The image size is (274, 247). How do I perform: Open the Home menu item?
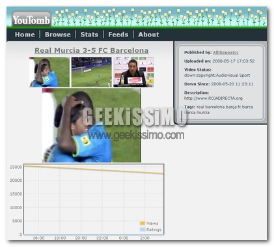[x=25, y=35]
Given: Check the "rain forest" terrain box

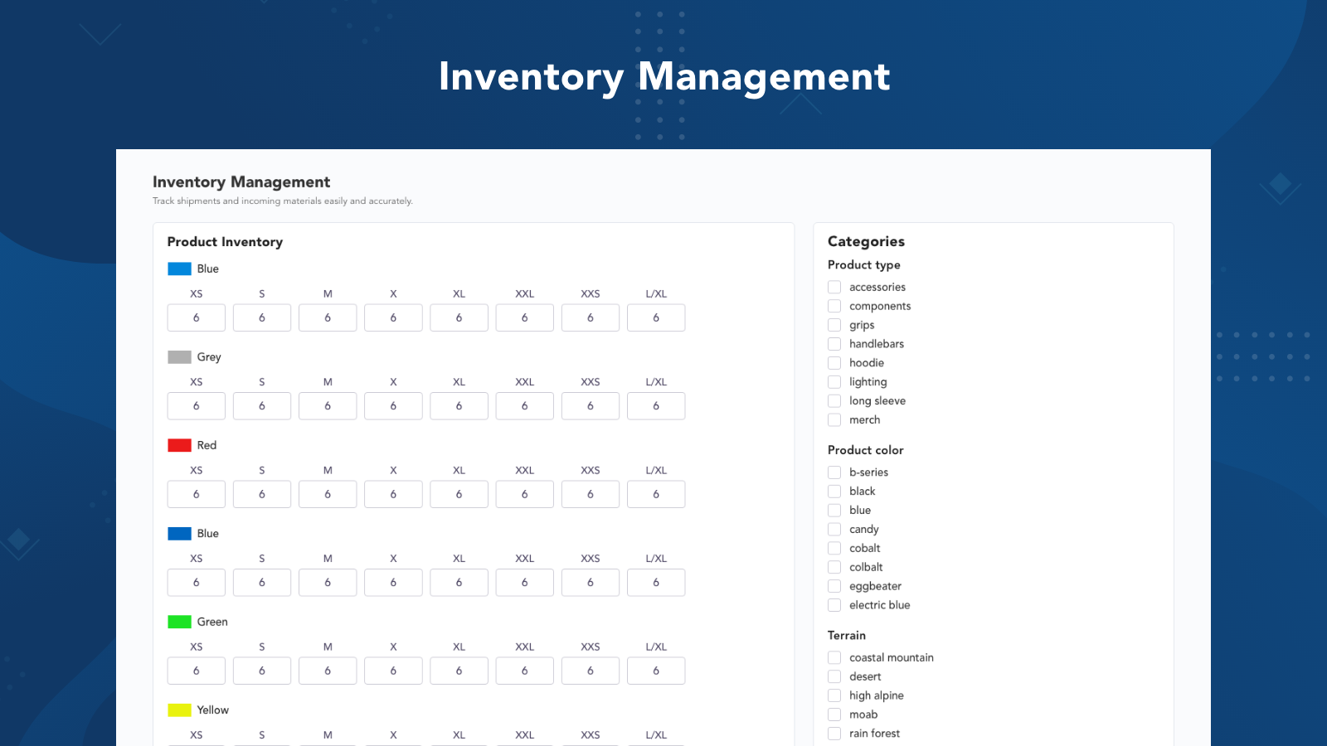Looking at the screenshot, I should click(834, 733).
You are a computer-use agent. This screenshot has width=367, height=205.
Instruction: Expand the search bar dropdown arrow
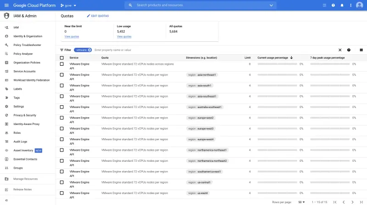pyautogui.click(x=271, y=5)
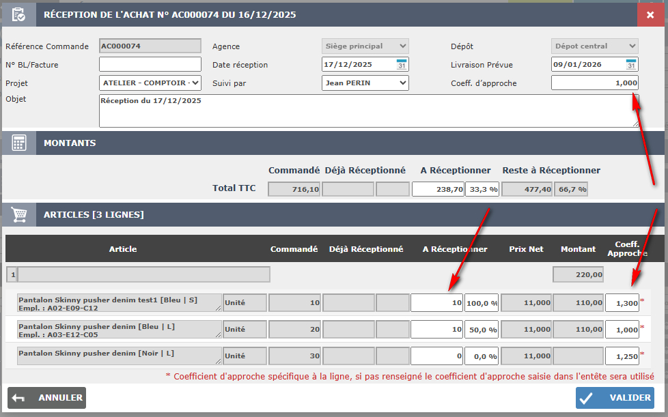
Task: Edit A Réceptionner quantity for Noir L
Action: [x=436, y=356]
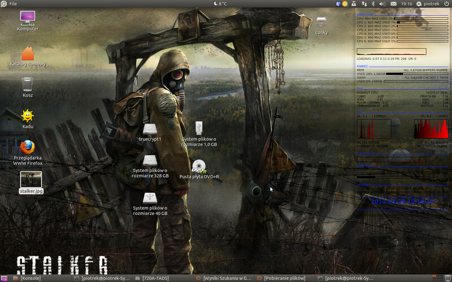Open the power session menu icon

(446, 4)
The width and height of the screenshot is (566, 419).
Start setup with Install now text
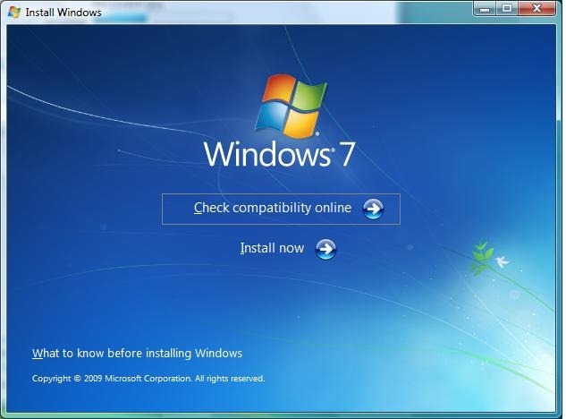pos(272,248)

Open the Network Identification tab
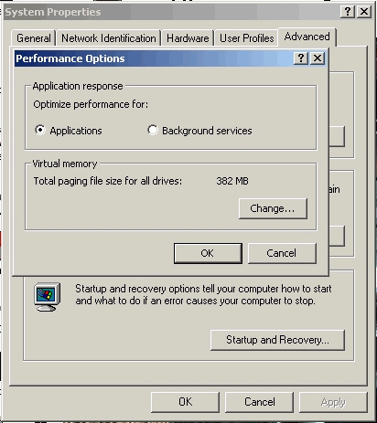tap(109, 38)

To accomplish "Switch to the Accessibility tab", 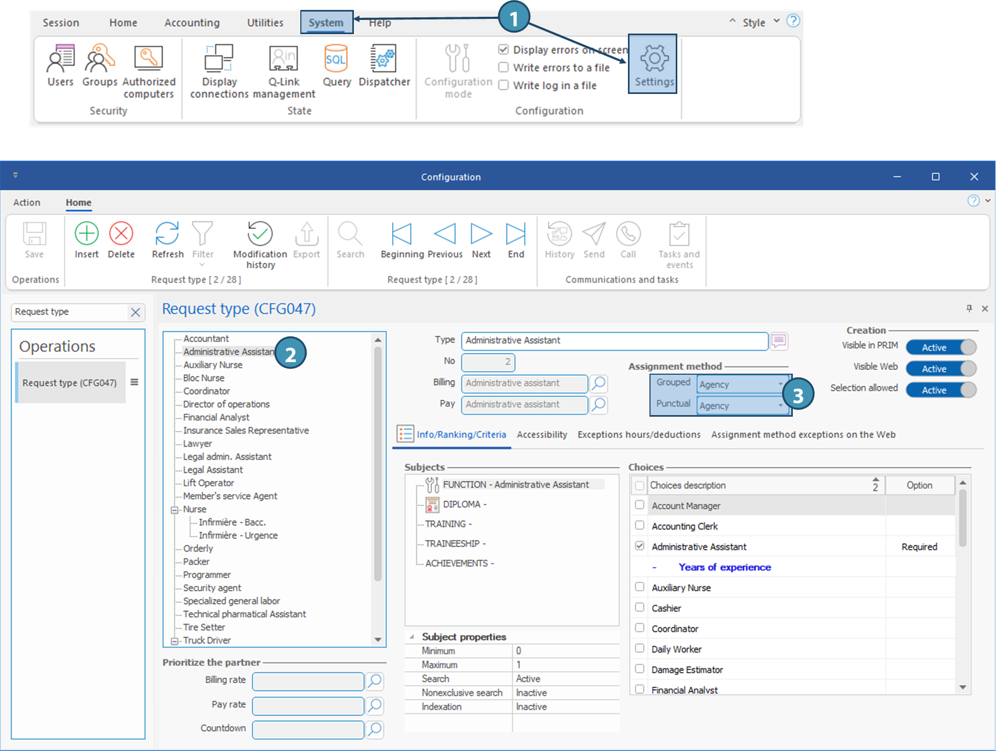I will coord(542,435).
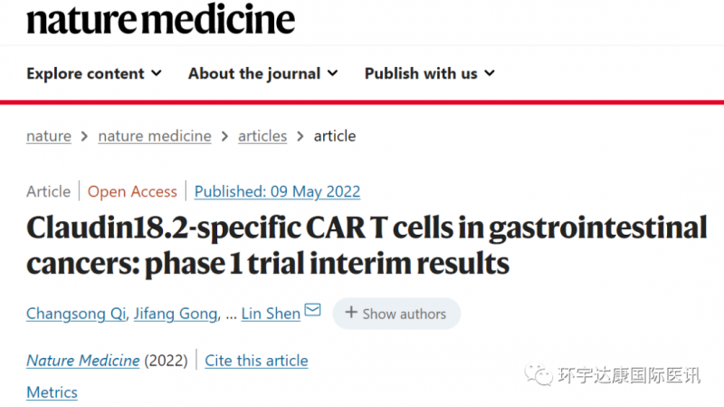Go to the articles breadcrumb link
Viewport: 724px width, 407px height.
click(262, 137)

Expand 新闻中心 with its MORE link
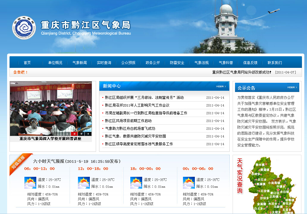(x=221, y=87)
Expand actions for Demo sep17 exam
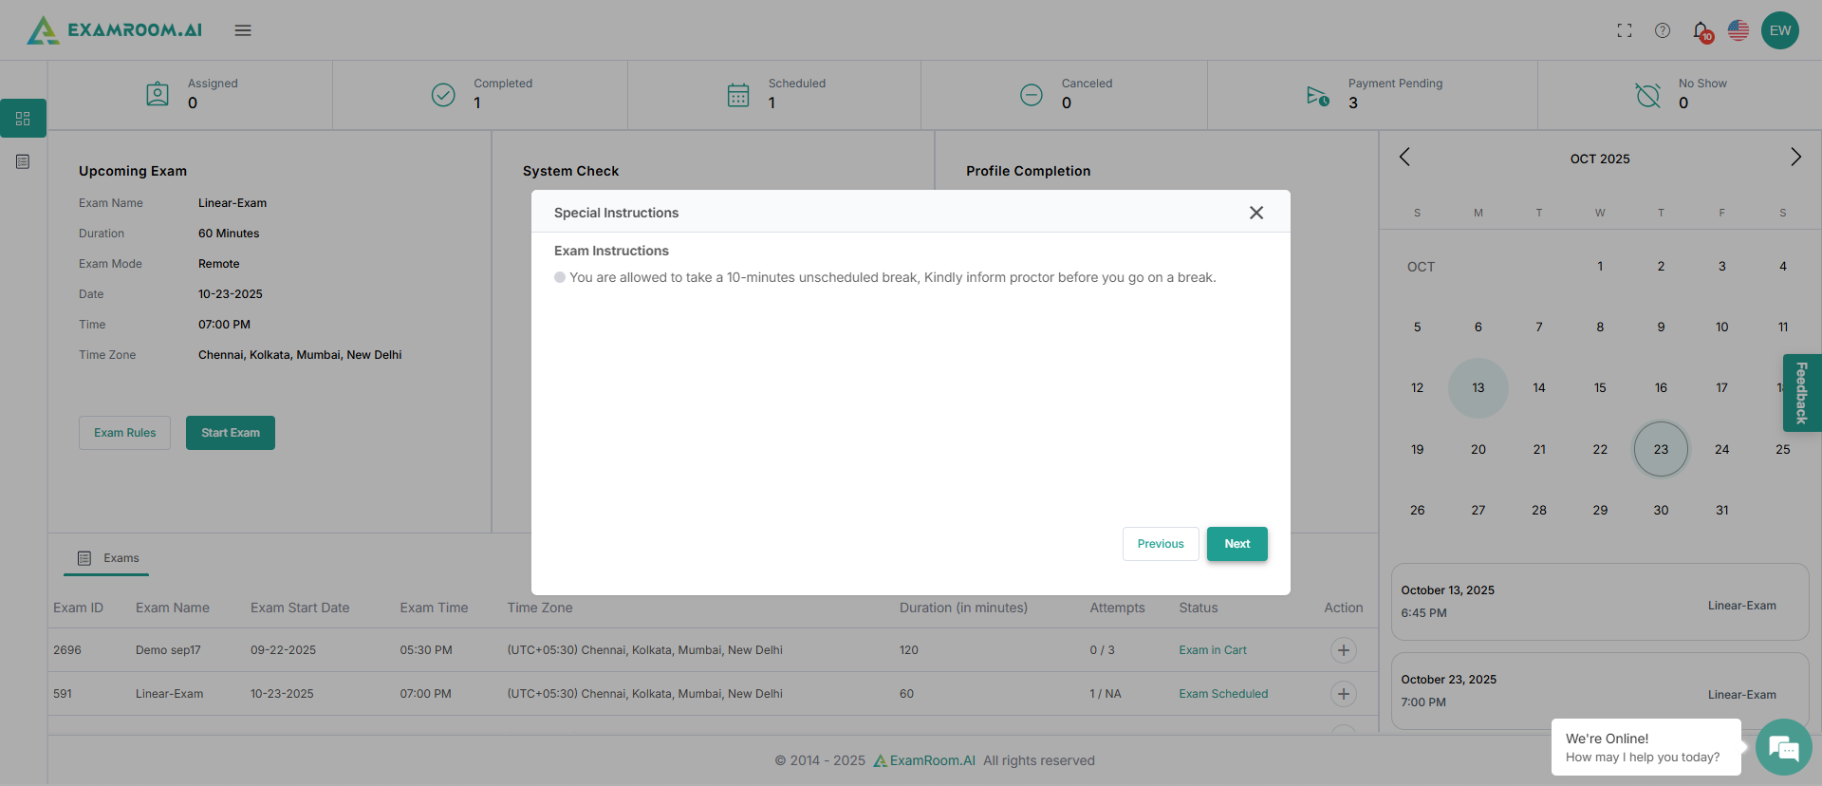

**********

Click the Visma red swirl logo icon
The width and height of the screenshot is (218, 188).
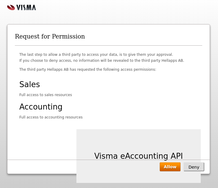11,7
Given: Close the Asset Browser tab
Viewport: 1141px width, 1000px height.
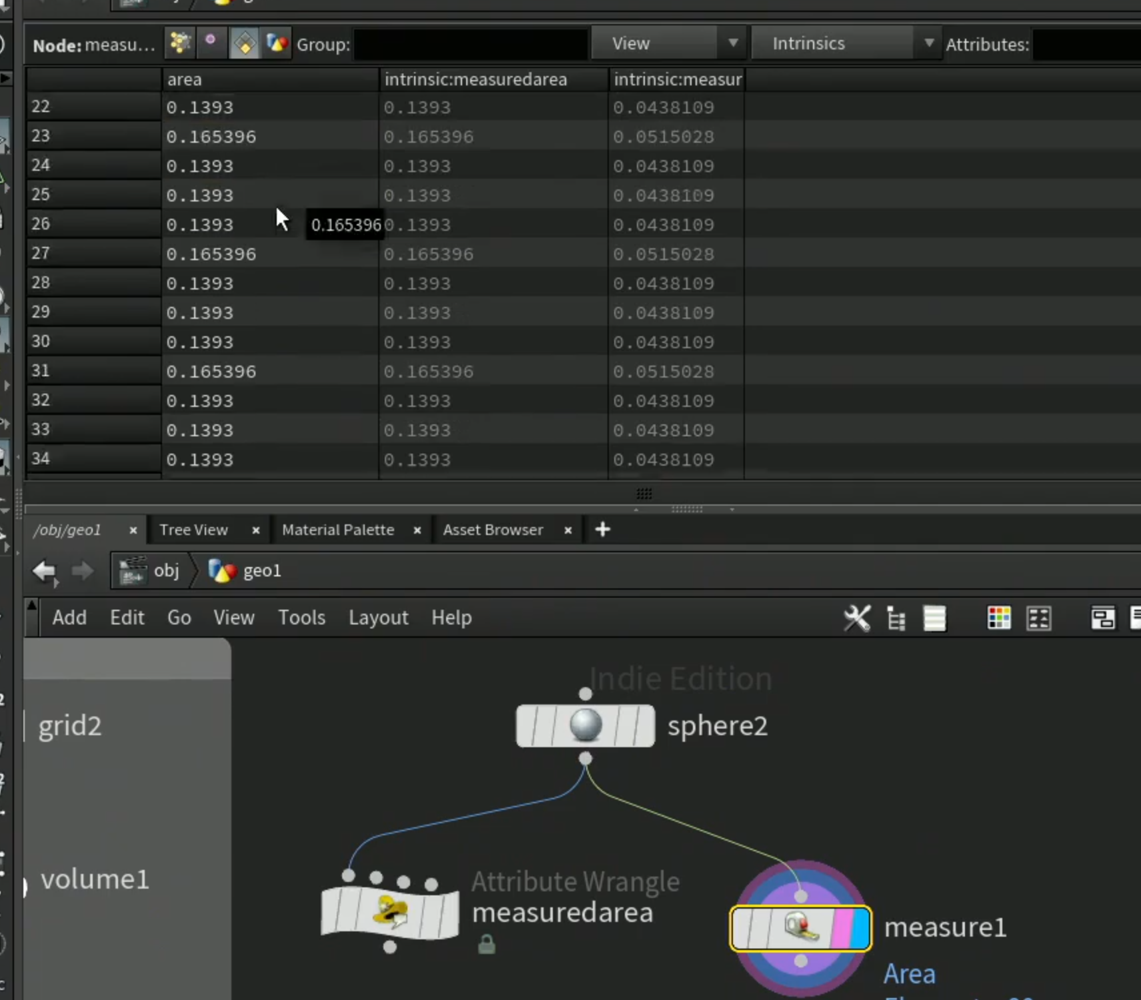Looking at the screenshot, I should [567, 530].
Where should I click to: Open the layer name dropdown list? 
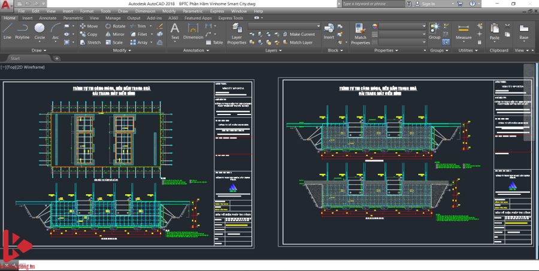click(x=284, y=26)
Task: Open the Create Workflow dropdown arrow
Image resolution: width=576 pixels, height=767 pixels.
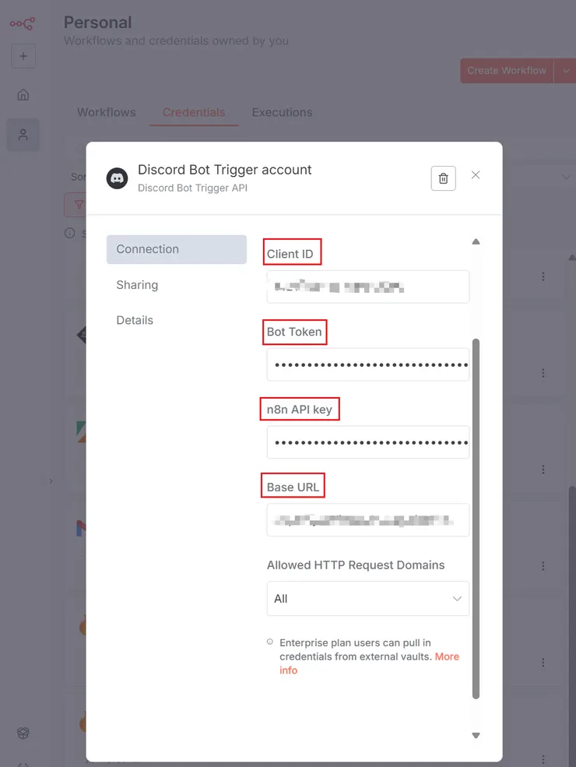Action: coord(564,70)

**********

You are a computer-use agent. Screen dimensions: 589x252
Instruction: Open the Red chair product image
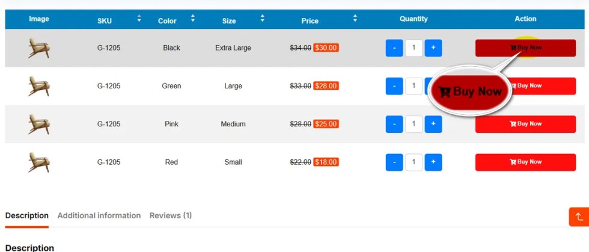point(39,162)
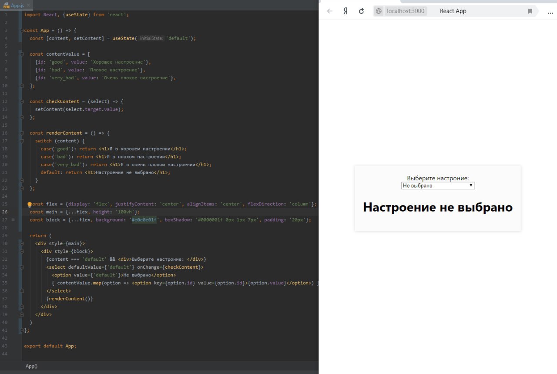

**********

TASK TO CARRY OUT: Update the lines starting at the one that contains "The image size" and ending at the one that contains "Looking at the screenshot, I should click(834, 733)." by replacing "Home menu item" with "Home tab", keeping everything else the same. Give only those lines, and leave the pictures out.

ANSWER TO THE TASK:
The image size is (274, 247). How do I perform: Open the Home tab?
[x=25, y=35]
Given: Check the "rain forest" terrain box

Looking at the screenshot, I should click(834, 733).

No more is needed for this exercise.